Behind the scenes with Syria’s ’emergency cinema’

Every week, a new short film is released online by the Abounaddara collective, focused on depicting life in Syria and challenging the perception of world views in an indirect fashion. The collective presented their work recently at the Human Rights Watch Film Festival in London where five of their short documentaries were on the schedule at the festival, hoping to gain further exposure not solely for the artistic aspect but also to create awareness of the experience of the Syrian people due to the political situation. The screening was accompanied by a panel discussion afterward.

abounaddara collective logo

They have been doing this consistently for about 3 years now, since the uprising in Syria began in 2011. The practice is considered a sort of “emergency cinema” says a spokesperson for the collective, Charif Kiwan and those involved in this project think of themselves as “snipers” although their weapon of choice is a camera as opposed to a gun. They hope these short, and deceptively innocuous, documentaries will serve to have an impact on the Syrian regime. The Sundance Film Festival recently awarded the collective grand jury prize for the short film Of God and Dogs for 2014.

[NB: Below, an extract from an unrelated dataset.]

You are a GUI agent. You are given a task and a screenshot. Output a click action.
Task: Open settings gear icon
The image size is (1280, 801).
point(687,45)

The style and title of the collective was inspired by documentary filmmaker, Dziga Vertov, known as the man with the camera, and Abounaddara, AKA the man with the glasses, emulates his cinema verité style, with a goal to change the way Syria is viewed. The films are very short but polished and professionally captured and aim to illustrate the urgency of the situation in Syria under the current regime.

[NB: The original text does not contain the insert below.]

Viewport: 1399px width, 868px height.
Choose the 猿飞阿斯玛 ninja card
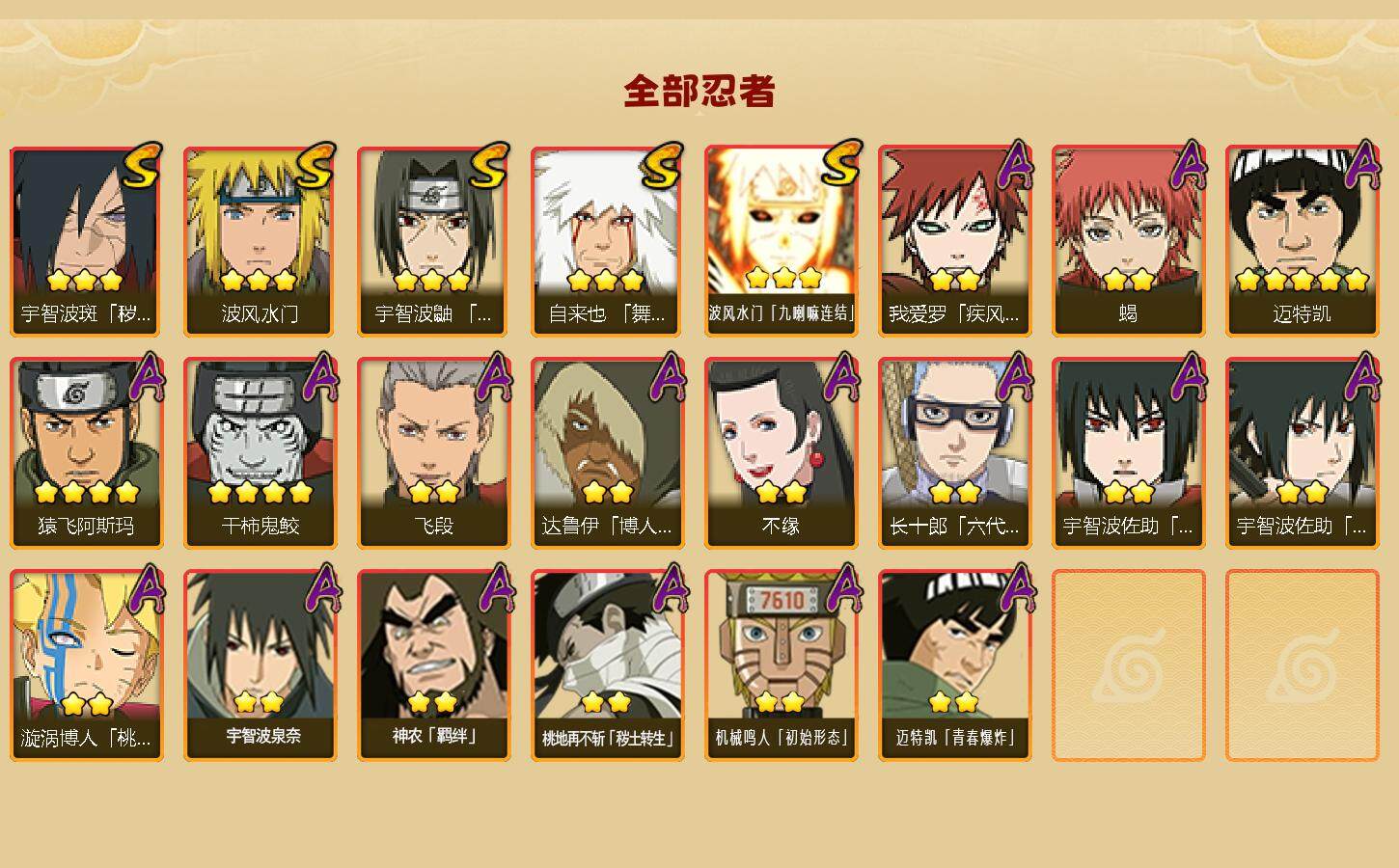coord(86,453)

The films often portray individuals making quiet statements about different aspects of their lives. In some, various women speak about whether or not they want to wear a veil or pants, why they feel oppressed, and about how they feel their thinking is being slowly negatively influenced. The setting of the films generally depict ordinary living but staccato gunfire plays in the background. In other films, there are child refugees describing gruesome acts of violence against their friends showing varied emotional responses one might not expect such as confusion.

While the messages delivered are not ones to which many people in free nations can relate, the backgrounds, the images, the families, the extreme ordinariness of the characters that are describing their stories are very relatable. The style of storytelling makes us envision our sisters, our fathers, our children as those that could be perpetrated by the violations of human rights that face the Syrian people. A very human face is being placed on a sensationalized media story and it reduces that scale of the news to the individual level.

While some of the context can be a bit shocking but they provide a visual documentation of the experience of the people of Syria and that helps external viewers to grasp what that may feel like. There other examples of “emergency cinema” or art appealing to humanity beyond the mass media and trying to tell a story that is frequently butchered through the eyes of propaganda and other agendas.